§ Given records:
*****
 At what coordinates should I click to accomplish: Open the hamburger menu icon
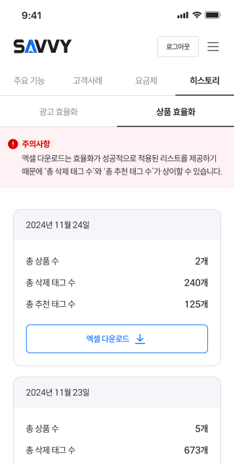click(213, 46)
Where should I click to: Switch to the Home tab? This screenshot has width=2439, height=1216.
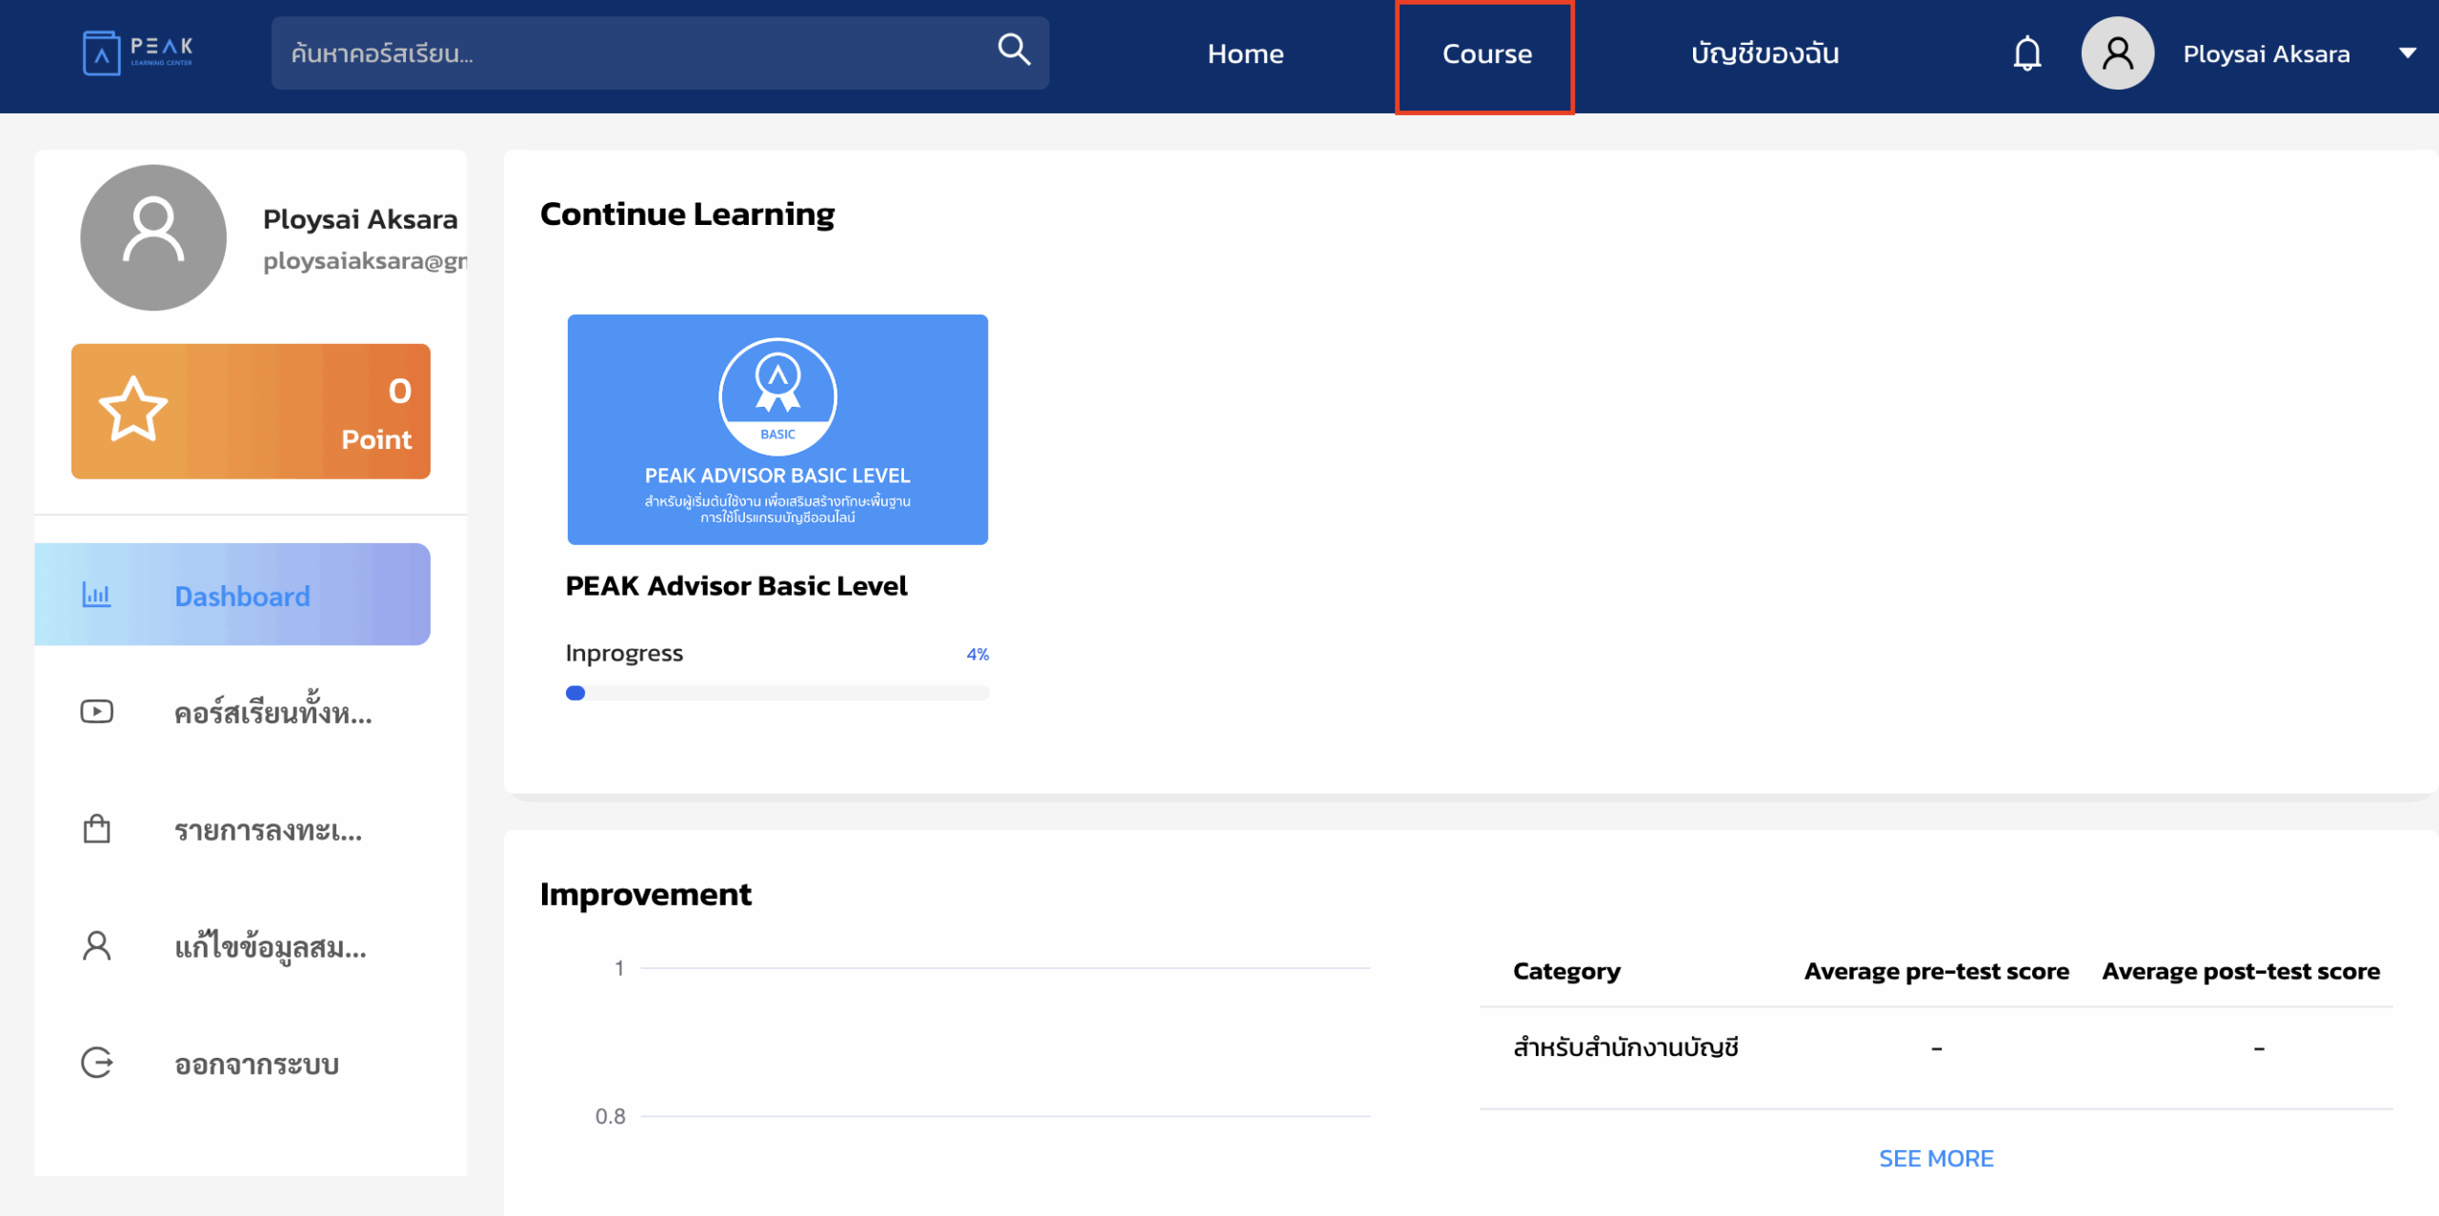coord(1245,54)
*****
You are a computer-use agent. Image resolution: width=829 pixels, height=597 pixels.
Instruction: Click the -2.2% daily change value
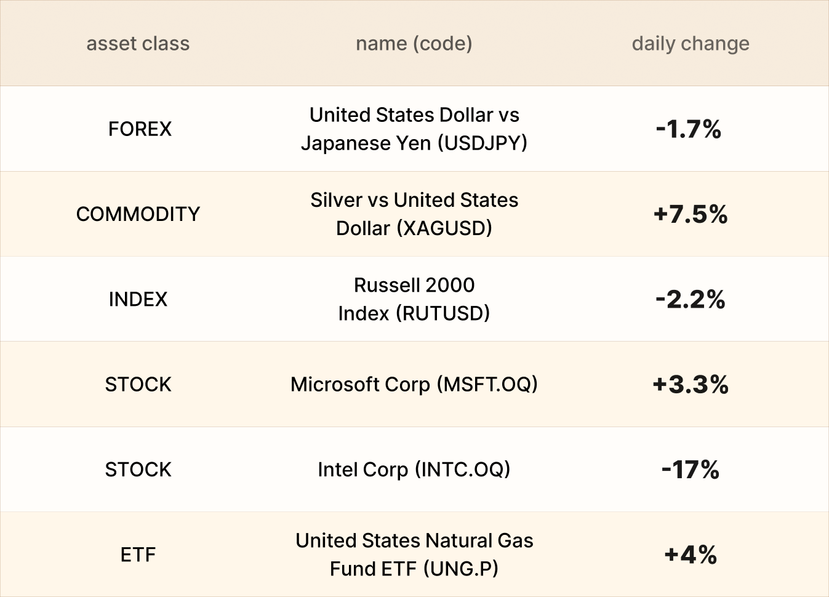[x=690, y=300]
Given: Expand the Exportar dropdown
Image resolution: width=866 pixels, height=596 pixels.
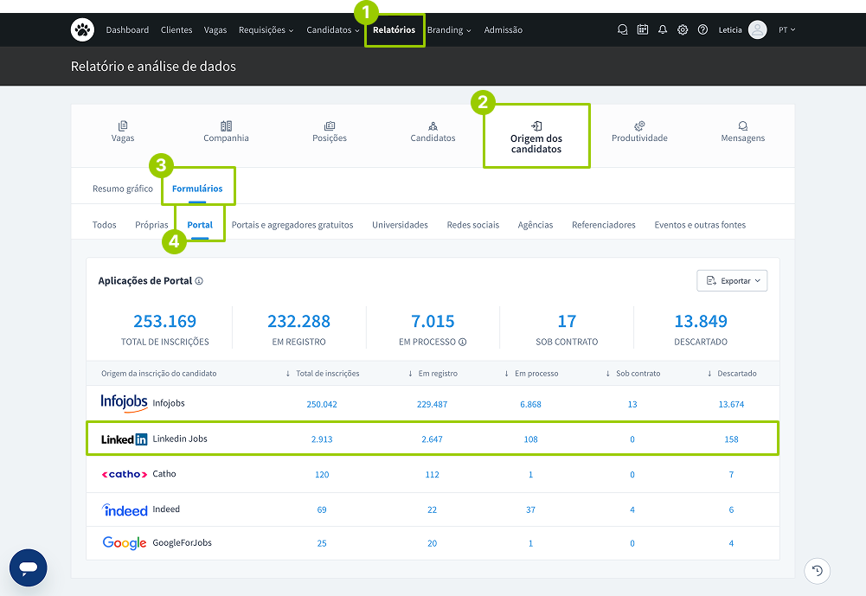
*****
§ What you will do: Retype the material from the line with "Where should I" up to and including the line with "coord(1245,54)", leaving out the pictures.

§ Full response:
Where should I click to: Switch to the Home tab? This screenshot has width=2439, height=1216.
coord(1245,54)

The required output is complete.